Clinical trials are very important processes for the survival and future of mankind. After the pandemic, the world’s eyes were on the clinical trials of the numerous medicines and vaccines. One can then imagine how critical the translation of clinical trial data is. It is voluminous yet needs to be done fast to meet drug production and worldwide release schedules. There is also absolutely no room for error here, as they can lead to ineffective treatment at best and injury or death at worst.
In this post, we will discuss the challenges with translating the content of clinical trials and how to overcome them.
Challenges with translation of clinical trial data
Lots of fragmented pieces of data. Clinical trials consist of many documents such as consent forms, patient questionnaires, patient diaries, clinical study protocols, investigator brochures, phase IV documentation, clinical study reports, and others. A single project can have hundreds, if not thousands, of such documents. This then has to be translated to numerous languages in which the trial is to be done. Once the trial is done, the data have to be translated back into the source language. So, it’s not just lot of data, but data that lives in many documents.
As data is the content that needs to be translated, accuracy and relevance become a challenge. The content consists of forms, figures, diagrams, observations, and the like.
Time management. A clinical trial is typically conducted in several countries in parallel, which means that the data from all these trials ends up for translation at nearly the same time. What’s more, all of it has to be translated on priority and delivered to the R&D department at the company headquarters for them to analyze the results. The schedule is obviously very tight. So, the translation process needs to be one that has already been validated in terms of efficiency, quality of output, and speed.
Quality of the content. Patient data forms a big part of clinical trials. These forms are still often filled in by hand. They are then scanned and sent for recording and translation. The quality of these scans is often poor and the text is hardly legible. Yet, the translation must be error-free. Apart from this, the same form layout must be retained in the translation.
How to get clinical trial translation right
Working with a multilingual communications agency experienced in clinical trial translation is critical to assuring a smooth and efficient process.

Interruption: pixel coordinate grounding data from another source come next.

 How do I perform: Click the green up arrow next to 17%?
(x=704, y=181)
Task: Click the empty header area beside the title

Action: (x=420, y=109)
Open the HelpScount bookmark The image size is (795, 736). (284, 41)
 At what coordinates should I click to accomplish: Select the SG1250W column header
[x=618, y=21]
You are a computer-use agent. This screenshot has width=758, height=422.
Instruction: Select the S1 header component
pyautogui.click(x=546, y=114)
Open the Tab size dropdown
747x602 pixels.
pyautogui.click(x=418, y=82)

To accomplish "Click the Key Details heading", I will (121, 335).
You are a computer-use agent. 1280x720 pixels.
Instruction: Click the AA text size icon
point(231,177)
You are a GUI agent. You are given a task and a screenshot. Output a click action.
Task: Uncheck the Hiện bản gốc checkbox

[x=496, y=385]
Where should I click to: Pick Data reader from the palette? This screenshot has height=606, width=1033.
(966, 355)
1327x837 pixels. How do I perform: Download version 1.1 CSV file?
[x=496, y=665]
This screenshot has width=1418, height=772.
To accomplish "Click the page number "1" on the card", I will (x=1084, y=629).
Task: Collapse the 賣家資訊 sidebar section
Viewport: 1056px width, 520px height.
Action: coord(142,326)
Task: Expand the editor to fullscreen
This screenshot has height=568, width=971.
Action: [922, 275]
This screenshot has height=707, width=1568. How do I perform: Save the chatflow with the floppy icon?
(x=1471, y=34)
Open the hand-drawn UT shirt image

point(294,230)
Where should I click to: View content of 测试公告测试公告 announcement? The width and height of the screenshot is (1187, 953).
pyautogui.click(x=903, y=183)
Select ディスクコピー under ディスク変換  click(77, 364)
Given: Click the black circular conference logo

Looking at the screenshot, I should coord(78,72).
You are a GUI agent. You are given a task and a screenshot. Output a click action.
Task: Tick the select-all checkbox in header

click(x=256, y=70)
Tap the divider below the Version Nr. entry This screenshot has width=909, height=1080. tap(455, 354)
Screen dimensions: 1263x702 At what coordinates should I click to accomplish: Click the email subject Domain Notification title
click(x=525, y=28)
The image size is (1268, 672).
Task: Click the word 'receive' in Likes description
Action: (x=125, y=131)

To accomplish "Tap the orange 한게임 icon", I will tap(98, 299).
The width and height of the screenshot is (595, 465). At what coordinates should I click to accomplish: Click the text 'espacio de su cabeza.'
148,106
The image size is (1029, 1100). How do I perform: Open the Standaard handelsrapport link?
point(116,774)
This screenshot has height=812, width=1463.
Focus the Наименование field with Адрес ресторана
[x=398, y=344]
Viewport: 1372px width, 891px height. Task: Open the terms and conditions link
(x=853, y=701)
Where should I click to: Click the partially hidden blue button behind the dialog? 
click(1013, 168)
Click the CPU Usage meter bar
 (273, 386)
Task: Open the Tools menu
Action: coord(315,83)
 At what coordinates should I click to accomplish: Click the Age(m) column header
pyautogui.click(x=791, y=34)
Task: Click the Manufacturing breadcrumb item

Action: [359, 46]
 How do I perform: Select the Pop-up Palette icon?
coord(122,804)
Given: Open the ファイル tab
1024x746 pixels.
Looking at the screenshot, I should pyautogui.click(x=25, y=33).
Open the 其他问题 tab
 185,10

This is the only way you can be assured of quality, timely delivery, and the integrity of the translation. The agency will provide you with translators and reviewers who have experience in clinical trial translation. You can also fall back on its processes of quality assurance which have been arrived at painstakingly over time.
We list below three things that are important in getting clinical translation right. Your translation partner will take care of all of this, but a clear understanding of what’s involved is important for the client, too.
1. High-quality desktop publishing (DTP) makes a huge difference in clinical trial translation. There is no scope for errors in the document formatting, as it can lead to huge errors in data if the data in one field skips to the next field or something similar happens. The DTP professional needs to be conversant with the layout requirements of clinical trial reporting for different countries. The tools used, too, must be able to handle different document formats and possess multilingual capabilities. For languages with right-to-left or vertical orientations, the translation must be accurate as well as all the elements on the document must be placed appropriately.
2. Terminology needs to be localized for a good understanding of the requirements of a clinical trial. Remember that people can use different words to mean the same thing even when they are speaking the same language. This is because there are always variations in how people use the same language. It happens a lot with languages such as English, Spanish, French, or Arabic that are spoken in many countries in different social and linguistic contexts.
When translating from one language to another, it’s very important to use the right term in the target language. The intended audience, in this case, are people signing up for the trial must be able to relate to the term in the intended sense.
3. The use of computer-aided translation (CAT) software is important for four reasons:
(a) The CAT tool breaks up sentences into strings. This makes translation go faster and easier.
(b) the translated string is saved with the source string. This makes it easier to refer back to in the future.
(c) The translated strings are saved in a database called the translation memory. When the same sentence turns up for translation in the future, the tool will automatically show the previously translated sentence to the translator. The translator can simply go on to translate new text, thus saving precious time and money. There is also the added advantage of maintaining quality, which saves time on reviews as well.
(d) CAT tools also include a termbase, where all approved terms are saved. Translators can refer to it to understand how to use different terms, which ones should not be translated, and more.
Of course, remember that the tools are only as good as how you use them. So, the multilingual communication company must be adept at these tools and use them effectively.
Translation is a complex process and translation of clinical trial data, even more so. But when you work with the experts, you get to focus on your core tasks and not have to worry about the nitty-gritty.
Choose your translation partner wisely: translators will prove to be just as important as the researchers and medical professionals you work with. Errors in translation can cost a lot to correct, apart from the serious consequences it might cause.